By Susan Kasser, CFA

As banks have fled the syndicated-loan market, private lenders potentially stand to gain by picking up the slack.

What’s bad for banks may spell opportunity for private lenders: As rate hikes, geopolitical turmoil and slowing economic growth continue to stoke market volatility, banks that typically guarantee loan deals for private equity (PE) firms have retreated under a pile of unsold debt—thereby opening the door for private lenders to take significant market share in the coming months.

Issuance of both broadly syndicated loans (BSL) and high-yield bonds have fallen off a cliff in 2022. At just $14 billion, BSL issuance in the third quarter was the lowest we’ve seen since the fourth quarter of 2009.1 As banks have pulled back, private lenders are stepping in to serve high-quality, upper-middle-market borrowers on relatively attractive terms.

First, companies are borrowing at steeper rates to attract financing amid the uncertainty: Over the first three quarters of 2022, credit spreads over LIBOR have risen 50-to-100 bps—the largest nine-month increase we’ve seen on record.2 Original issue discounts (OIDs) have risen a similar amount, too.3

Second, borrowers are not generally as indebted as they were a year ago, potentially reducing risk for private lenders.

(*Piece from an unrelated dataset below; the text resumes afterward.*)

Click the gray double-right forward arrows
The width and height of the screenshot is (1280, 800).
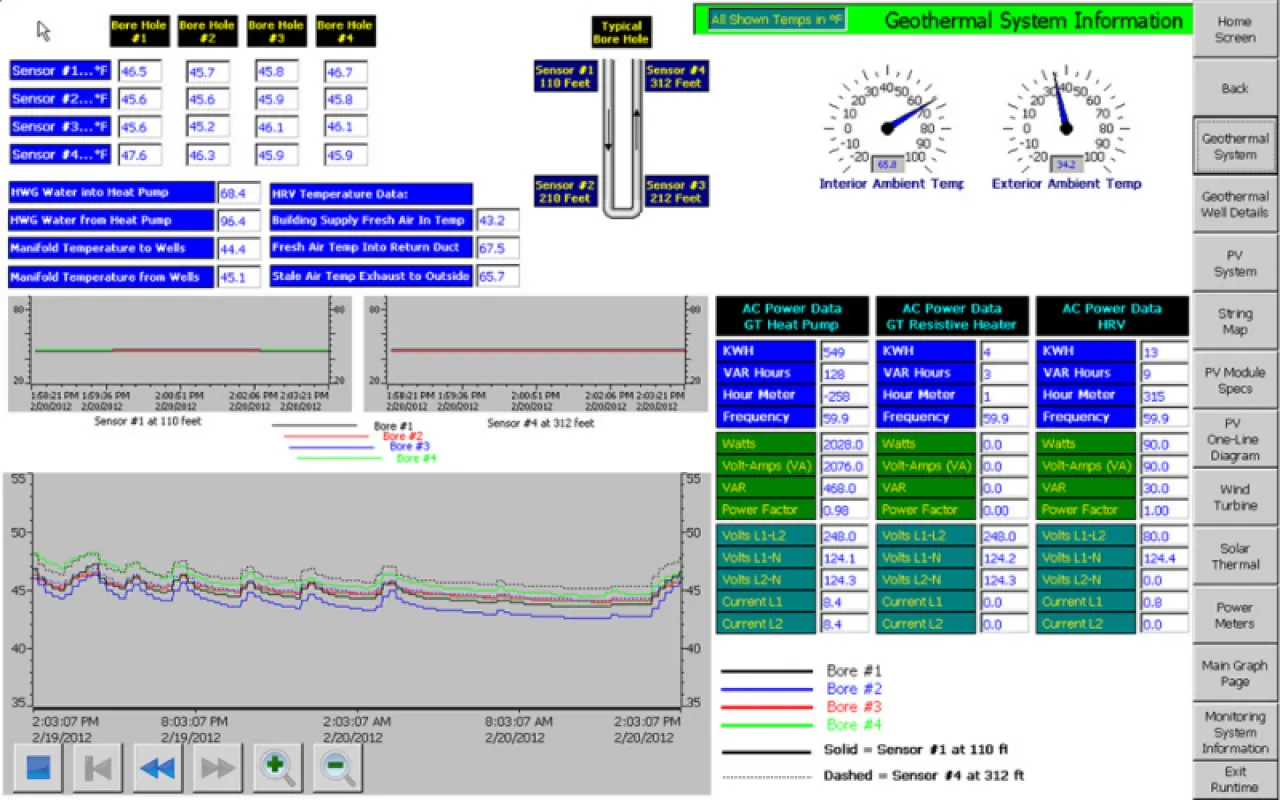(218, 768)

Since the end of 2021, average leverage (measured as the ratio total debt to EBITDA) has fallen to 5.3x from 5.8x.4

We think the shift toward private lending will continue over the near- to-mid-term as banks retrench further and PE firms seek to deploy a record amount of dry powder—$561 billion as of September 30, up from $227 billion in 2013.5

With fewer willing BSL partners in the mix, we believe more PE firms will look to partner with private lenders to get deals done. As of September 30, Neuberger Berman’s private-debt team had reviewed 62% more potential investment opportunities compared with the same period last year. The pipeline, in our view, remains strong.

Notes: (1) S&P Leverage Commentary & Data (LCD); (2) Refinitiv (LPC), KBW Research; (3) Ibid; (4) Lincoln Middle Market: Lincoln International Valuations and Opinions Group; (5) Preqin.